The Chubb Corporation (NYSE:CB), through its subsidiaries, provides property and casualty insurance to businesses and individuals. The company operates through three segments: Personal Insurance, Commercial Insurance, and Specialty Insurance. The company is member of the S&P 500 and the S&P Dividend Aristocrats indexes.
Between June of 1999 up until June 2009 this dividend growth stock has delivered an average total return of 3.90% annually. The stock is trading almost 50% above the levels it was changing hands a decade ago.
The company has managed to deliver an 11.60% average annual increase in its EPS between 1999 and 2008. Next year Chubb is expected to earn $5.15 share, followed by $5.20/share in FY 2010.

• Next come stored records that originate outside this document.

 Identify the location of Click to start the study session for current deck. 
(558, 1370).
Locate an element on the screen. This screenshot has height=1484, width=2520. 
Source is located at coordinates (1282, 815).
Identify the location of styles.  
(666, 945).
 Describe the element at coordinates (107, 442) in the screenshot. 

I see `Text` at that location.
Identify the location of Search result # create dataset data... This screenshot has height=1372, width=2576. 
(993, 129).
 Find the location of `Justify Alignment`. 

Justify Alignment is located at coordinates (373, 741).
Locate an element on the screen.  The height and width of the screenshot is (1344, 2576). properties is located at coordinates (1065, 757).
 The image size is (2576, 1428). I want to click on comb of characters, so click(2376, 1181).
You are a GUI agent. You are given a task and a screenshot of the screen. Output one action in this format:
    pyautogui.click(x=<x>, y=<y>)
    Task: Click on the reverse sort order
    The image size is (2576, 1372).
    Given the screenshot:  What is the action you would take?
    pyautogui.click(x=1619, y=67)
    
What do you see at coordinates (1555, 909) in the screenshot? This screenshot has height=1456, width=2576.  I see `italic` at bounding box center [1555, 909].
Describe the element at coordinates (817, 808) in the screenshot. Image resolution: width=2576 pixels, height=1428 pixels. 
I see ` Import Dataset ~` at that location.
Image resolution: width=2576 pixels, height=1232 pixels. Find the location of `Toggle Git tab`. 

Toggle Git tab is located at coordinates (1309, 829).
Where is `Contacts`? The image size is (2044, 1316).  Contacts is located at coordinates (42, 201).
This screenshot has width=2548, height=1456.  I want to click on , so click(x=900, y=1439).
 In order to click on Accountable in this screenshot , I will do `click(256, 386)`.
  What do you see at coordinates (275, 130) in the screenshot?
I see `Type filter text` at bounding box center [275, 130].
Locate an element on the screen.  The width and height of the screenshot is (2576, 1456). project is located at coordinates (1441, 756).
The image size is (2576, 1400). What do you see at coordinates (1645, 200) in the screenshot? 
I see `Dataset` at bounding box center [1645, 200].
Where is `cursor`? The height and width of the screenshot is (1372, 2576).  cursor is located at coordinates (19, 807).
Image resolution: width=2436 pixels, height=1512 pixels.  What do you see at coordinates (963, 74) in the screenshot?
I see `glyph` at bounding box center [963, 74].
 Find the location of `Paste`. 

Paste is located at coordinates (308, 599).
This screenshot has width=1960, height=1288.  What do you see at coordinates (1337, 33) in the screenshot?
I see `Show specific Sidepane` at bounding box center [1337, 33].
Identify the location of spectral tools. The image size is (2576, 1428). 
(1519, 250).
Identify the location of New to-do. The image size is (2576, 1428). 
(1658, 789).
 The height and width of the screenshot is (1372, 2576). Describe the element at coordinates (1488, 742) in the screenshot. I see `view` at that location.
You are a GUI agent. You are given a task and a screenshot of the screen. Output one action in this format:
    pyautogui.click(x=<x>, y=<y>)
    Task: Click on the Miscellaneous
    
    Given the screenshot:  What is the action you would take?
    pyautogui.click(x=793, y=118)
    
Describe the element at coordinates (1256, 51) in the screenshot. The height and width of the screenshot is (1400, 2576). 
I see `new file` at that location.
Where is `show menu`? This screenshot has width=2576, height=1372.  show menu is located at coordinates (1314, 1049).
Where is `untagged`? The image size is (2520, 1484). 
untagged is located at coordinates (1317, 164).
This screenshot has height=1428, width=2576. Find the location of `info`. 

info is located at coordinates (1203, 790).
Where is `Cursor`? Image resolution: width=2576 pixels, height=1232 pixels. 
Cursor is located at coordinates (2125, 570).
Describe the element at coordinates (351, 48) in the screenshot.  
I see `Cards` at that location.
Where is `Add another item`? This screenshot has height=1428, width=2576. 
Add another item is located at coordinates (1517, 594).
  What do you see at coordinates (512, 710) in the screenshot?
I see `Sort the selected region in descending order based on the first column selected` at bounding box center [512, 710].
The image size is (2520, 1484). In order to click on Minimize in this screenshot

The Return on Equity has ranged over the past decade between a low of 2% and a high of 20%. Rather than focus on absolute values for this indicator, I generally want to see at least a stable return on equity over time. With the exception of 2001 and 2002, this indicator has been stable.
Annual dividends have increased by an average of 8.40 % annually since 1999, which is slower than the growth in EPS. The disparity is mostly due to a gradual decrease in the dividend payout ratio and the billions of dollars the insurer has spent on stock buybacks.
An 8 % growth in dividends translates into the dividend payment doubling almost every four years. If we look at historical data, going as far back as 1984, Chubb has indeed managed to double its dividend payment every eight years on average.
The dividend payout ratio has been on the decline, and is still much lower than my 50% threshold. 2001 and 2002 stick as outliers, since earnings per share were lower on high underwriting combined ratios. A lower payout is always a plus, since it leaves room for consistent dividend growth minimizing the impact of short-term fluctuations in earnings.
Currently Chubb is trading at 9.20 times earnings, yields 3.10% and has an adequately covered dividend payment. In comparison rival Travelers Cos (NYSE:TRV) trades at a P/E multiple of 10 and yields 2.80% , while Cincinnati Financial (NASDAQ:CINF) trades at a P/E multiple of 8 and yields 6.40%. Berkshire Hathaway (NYSE:BRK.B) is also a competitor to Chubb(CB), although it trades at a P/E of 29, and does not pay a dividend. The company does spend a lot of its cash flow on stock buybacks, which could prove beneficial in the long run since it could provide above average dividend growth over time for the same effort. I like the company and its business model. Insurance companies like Chubb (CB) are a way for investors to fill in the need for exposure to the financial sector, after several high profile payers like Citigroup (NYSE:C) and Bank of America (NYSE:BAC) cut their distributions.